Documento |
══════

22-29 gennaio 2017

1. Migliore di Mattia Torre al Teatro Franco Parenti
2. Afghanistan: il grande gioco di Elio De Capitani e Ferdinando Bruni al Teatro Elfo Puccini
3. Amleto + Die Fortinbrasmachine di Roberto Latini al Teatro Litta

1. Migliore di Mattia Torre al Teatro Franco Parenti

Una commedia amara quella che l’esperta drammaturgia di Mattia Torre, noto al vasto pubblico per aver firmato la fortunata serie tv Boris, cuce su Valerio Mastandrea, creatura altrettanto anfibia fra teatro, cinema e televisione e altrettanto acclamata. Un monologo serrato che vede la parabola di un uomo qualsiasi, insicuro e roso dai sensi di colpa, affermare gradualmente la propria personalità con spavalda prevaricazione e disprezzo per gli altri. L’ironia dell’interprete gela la risata dello spettatore, chiamato a condividere l’esaltazione per il prestigio sociale, la venerazione dei deboli che il sempre più solido e sempre più spregiudicato Alfredo raccoglie nella sua ascesa al successo. Che cosa vuol dire “migliore”? Qual è il prezzo dell’affermazione di sé? La risposta giace in un’acuta riflessione sulla società attuale.

══════

Consegna 1 | Elenca tutti i teatri citati nella rassegna teatrale.
Consegna 2 |
Rispondi in base alla rassegna teatrale:
(a) Quali date copre la rassegna?
(b) Quale serie tv ha firmato Mattia Torre?
(c) Come si chiama l'uomo protagonista del monologo di "Migliore"?
Consegna 3 | Riporta dalla rassegna teatrale tutto il passo da "Una commedia amara" fino a "sulla società attuale.".

══════

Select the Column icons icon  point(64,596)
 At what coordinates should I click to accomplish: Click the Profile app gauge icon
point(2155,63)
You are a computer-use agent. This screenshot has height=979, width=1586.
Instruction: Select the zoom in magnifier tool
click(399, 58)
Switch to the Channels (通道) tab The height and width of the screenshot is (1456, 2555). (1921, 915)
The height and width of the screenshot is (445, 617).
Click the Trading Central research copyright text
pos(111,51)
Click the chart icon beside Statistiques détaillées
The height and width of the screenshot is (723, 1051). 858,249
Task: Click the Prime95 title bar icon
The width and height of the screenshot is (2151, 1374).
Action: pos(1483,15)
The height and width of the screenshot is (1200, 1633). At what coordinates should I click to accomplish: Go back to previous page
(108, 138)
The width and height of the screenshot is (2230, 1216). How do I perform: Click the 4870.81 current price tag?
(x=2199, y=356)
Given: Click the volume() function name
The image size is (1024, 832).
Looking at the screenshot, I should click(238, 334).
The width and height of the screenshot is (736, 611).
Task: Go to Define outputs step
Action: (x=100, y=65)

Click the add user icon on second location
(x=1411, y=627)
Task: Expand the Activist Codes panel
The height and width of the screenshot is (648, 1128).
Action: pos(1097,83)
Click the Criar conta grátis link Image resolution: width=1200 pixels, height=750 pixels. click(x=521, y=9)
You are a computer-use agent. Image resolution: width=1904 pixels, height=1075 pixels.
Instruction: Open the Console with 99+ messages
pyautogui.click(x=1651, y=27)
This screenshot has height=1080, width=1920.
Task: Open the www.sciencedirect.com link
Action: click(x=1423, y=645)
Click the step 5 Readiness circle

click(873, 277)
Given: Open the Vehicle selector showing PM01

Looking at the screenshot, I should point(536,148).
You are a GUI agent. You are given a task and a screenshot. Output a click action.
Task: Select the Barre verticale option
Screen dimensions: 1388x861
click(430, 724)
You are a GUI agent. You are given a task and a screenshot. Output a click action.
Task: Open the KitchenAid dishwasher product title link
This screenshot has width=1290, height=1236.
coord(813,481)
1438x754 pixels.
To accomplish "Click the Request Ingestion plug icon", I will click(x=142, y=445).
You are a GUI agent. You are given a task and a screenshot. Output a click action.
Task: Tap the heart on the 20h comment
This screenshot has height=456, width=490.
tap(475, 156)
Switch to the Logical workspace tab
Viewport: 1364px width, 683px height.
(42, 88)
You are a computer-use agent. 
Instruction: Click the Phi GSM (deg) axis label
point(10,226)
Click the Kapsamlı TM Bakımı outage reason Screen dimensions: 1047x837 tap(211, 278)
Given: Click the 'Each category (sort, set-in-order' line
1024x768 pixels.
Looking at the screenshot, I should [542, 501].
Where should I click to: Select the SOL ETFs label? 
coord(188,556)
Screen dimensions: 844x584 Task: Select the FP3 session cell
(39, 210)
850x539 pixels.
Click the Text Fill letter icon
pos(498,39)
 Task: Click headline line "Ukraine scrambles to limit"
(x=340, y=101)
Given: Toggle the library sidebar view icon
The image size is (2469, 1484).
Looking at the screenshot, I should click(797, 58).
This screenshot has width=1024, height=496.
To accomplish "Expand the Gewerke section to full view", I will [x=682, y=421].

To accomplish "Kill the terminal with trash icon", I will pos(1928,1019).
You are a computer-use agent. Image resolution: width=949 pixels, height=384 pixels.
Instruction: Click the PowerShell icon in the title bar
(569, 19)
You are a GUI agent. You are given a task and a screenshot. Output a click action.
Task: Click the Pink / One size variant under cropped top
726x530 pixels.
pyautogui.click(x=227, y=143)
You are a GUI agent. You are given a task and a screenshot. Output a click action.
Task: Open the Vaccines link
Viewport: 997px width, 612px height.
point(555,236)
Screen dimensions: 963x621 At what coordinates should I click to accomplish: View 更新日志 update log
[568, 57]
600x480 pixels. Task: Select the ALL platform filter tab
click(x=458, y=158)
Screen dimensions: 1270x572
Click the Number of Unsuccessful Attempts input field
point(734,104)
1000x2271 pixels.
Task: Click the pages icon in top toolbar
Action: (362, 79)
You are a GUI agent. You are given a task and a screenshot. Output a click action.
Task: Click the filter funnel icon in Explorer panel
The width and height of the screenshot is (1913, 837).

══════

Risposta scritta 1 | Teatro Franco Parenti, Teatro Elfo Puccini, Teatro Litta

Risposta scritta 2 |
(a) Dal 22 al 29 gennaio 2017.
(b) Boris.
(c) Alfredo.

Risposta scritta 3 |
Una commedia amara quella che l’esperta drammaturgia di Mattia Torre, noto al vasto pubblico per aver firmato la fortunata serie tv Boris, cuce su Valerio Mastandrea, creatura altrettanto anfibia fra teatro, cinema e televisione e altrettanto acclamata. Un monologo serrato che vede la parabola di un uomo qualsiasi, insicuro e roso dai sensi di colpa, affermare gradualmente la propria personalità con spavalda prevaricazione e disprezzo per gli altri. L’ironia dell’interprete gela la risata dello spettatore, chiamato a condividere l’esaltazione per il prestigio sociale, la venerazione dei deboli che il sempre più solido e sempre più spregiudicato Alfredo raccoglie nella sua ascesa al successo. Che cosa vuol dire “migliore”? Qual è il prezzo dell’affermazione di sé? La risposta giace in un’acuta riflessione sulla società attuale.